そこで、Kさんになぜ採用担当に転職したのかを聞いてみた。
「人材紹介会社は、基本的にはアウトソーサーなので、企業からのオーダーに合った人材を探すのが仕事ですよね。それをずっとやっているうちに、自分で採用プランを練って発注する立場で仕事をしてみたくなったんです」
逆に人事からキャリアコンサルタントに転職したいと考える人の場合は、さまざまな業界の各職種を手がけてみたいという人が多いようだ。確かに、システム系の企業なら、コンピュータ関係のエンジニアの採用がほとんどになる。専門的に深掘りしていきたいタイプと、その反対に幅広く担当してみたいタイプとで分かれるのかもしれない。
「もう一つは、自分がキャリアコンサルタント時代に、『企業と紹介会社がお互いに協力すれば、もっと効率的に採用できるのに』とずっと考えていたことですね。それで自分ならうまくできるのではと思ったんです」
確かに人材紹介会社の立場からすると、「仕事内容や募集背景をもっと具体的に教えて欲しい」「採用が終わった職種については、終了したという連絡が欲しい」など、細かい要望はかなりある。
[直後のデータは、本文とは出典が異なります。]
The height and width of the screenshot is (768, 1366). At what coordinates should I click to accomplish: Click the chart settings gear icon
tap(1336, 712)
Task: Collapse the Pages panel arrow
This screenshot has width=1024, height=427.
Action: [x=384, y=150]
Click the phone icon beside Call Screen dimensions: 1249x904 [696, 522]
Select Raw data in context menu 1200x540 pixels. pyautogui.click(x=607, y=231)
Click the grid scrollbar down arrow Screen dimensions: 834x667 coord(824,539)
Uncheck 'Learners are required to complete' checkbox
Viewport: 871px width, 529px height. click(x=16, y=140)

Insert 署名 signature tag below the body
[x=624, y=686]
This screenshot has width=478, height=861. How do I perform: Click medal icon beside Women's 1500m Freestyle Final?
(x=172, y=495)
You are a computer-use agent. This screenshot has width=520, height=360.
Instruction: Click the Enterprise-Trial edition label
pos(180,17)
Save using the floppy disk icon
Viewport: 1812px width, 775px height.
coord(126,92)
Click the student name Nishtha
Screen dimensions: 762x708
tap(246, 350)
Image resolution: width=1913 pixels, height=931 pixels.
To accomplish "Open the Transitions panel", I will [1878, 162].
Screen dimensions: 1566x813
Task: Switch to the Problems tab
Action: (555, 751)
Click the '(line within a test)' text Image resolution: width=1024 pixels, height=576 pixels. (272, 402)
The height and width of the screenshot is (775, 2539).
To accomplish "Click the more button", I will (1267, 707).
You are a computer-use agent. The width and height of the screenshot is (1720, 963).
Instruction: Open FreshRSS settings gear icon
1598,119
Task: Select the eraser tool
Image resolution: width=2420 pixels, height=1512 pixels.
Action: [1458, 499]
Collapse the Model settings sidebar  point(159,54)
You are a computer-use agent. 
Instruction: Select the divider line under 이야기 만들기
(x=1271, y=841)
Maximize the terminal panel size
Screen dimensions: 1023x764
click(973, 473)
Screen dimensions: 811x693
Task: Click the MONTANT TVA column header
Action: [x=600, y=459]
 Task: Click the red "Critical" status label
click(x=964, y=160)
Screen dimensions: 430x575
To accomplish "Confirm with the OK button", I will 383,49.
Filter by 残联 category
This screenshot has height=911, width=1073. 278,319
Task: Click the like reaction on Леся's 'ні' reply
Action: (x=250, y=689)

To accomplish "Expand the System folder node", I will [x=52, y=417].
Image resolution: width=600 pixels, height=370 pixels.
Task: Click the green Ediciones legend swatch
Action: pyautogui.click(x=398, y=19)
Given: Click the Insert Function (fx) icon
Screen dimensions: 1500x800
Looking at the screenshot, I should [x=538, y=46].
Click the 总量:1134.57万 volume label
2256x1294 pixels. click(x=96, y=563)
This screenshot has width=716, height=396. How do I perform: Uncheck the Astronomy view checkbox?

「ITのような採用で競合する会社が多い業界は、やはり紹介会社への気配りが大事だと思うんです。最終的に入社を決めるのは候補者でも、キャリアコンサルタントのさじ加減一つで印象がだいぶ変わってきますからね。キャリアコンサルタントの方が仕事をしやすいようにこれからも頑張りますので、どうぞよろしくお願いします」
いつもにこやかなKさん。これも大事なことだろう。紹介会社出身の採用担当者でも、威張っている人や、無愛想な人はいる。そういう人を見ると、「前職ではちゃんと成果を上げていたのだろうか?」と思ってしまう。
やはりキャリアコンサルタントの仕事は、営業に限りなく近いのではないだろうか。